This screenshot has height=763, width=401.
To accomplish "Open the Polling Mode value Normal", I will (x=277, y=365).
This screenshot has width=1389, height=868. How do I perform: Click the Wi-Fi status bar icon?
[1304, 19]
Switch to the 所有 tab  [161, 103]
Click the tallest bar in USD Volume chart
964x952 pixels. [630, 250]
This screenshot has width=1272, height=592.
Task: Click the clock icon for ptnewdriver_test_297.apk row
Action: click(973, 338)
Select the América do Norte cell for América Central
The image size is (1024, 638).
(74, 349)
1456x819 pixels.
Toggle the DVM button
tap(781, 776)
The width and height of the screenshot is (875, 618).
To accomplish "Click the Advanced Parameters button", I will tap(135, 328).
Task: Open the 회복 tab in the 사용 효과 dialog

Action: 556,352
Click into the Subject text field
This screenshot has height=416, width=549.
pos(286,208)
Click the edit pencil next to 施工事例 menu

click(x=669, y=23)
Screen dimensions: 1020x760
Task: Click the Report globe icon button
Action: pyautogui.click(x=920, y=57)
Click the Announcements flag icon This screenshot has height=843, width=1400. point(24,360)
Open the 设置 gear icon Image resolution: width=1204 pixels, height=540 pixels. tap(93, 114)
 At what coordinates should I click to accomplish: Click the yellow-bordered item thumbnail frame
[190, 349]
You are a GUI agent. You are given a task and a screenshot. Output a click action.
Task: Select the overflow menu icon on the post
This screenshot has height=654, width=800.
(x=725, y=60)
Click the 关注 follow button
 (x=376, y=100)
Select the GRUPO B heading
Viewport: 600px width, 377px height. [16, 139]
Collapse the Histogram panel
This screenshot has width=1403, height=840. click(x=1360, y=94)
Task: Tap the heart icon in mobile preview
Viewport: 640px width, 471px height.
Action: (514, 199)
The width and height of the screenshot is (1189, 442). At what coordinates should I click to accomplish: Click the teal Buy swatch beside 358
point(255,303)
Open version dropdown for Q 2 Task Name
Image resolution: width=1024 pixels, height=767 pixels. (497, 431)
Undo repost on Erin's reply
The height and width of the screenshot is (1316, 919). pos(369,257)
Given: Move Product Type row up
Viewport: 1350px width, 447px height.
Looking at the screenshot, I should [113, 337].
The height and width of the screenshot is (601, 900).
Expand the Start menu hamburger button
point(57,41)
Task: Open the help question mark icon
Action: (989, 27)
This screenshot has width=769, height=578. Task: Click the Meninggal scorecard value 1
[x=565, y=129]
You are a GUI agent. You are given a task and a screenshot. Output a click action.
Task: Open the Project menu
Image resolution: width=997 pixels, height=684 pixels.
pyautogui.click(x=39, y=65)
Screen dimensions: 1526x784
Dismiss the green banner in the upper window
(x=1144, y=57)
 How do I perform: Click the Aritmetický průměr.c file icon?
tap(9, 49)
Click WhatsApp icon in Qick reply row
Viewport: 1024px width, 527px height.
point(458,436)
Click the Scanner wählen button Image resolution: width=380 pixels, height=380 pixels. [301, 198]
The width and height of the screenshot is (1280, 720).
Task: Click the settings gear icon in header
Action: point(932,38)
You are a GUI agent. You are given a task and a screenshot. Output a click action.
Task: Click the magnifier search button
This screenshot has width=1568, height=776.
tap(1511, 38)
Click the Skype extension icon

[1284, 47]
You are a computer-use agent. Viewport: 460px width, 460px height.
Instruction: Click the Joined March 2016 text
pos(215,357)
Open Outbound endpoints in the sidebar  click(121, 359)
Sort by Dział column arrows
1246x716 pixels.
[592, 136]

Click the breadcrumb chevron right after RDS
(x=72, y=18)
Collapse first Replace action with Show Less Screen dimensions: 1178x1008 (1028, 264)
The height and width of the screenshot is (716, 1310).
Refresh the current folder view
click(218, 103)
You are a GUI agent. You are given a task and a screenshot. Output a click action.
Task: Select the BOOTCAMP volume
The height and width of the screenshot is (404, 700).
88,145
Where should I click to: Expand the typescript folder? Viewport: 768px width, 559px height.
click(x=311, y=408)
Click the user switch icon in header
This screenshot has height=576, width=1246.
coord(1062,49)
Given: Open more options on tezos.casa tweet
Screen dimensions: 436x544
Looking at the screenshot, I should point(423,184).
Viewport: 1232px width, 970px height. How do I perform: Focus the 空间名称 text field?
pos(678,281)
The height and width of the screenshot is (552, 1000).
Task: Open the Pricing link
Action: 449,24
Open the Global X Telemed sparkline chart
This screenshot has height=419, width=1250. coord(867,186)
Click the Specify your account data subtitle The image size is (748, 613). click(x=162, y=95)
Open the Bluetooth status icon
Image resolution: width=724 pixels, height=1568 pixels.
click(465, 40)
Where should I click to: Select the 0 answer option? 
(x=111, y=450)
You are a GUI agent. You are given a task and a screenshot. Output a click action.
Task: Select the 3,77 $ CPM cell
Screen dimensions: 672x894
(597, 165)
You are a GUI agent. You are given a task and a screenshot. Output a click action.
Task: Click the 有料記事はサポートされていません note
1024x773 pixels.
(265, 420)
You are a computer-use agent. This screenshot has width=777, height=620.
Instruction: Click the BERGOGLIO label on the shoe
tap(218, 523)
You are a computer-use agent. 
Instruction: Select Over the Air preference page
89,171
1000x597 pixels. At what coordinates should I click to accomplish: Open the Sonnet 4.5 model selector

-- -- --

Required work: Scan the listing above and copy all lines containing the word "cell".

Task result:
Select the América do Norte cell for América Central
Task: Select the 3,77 $ CPM cell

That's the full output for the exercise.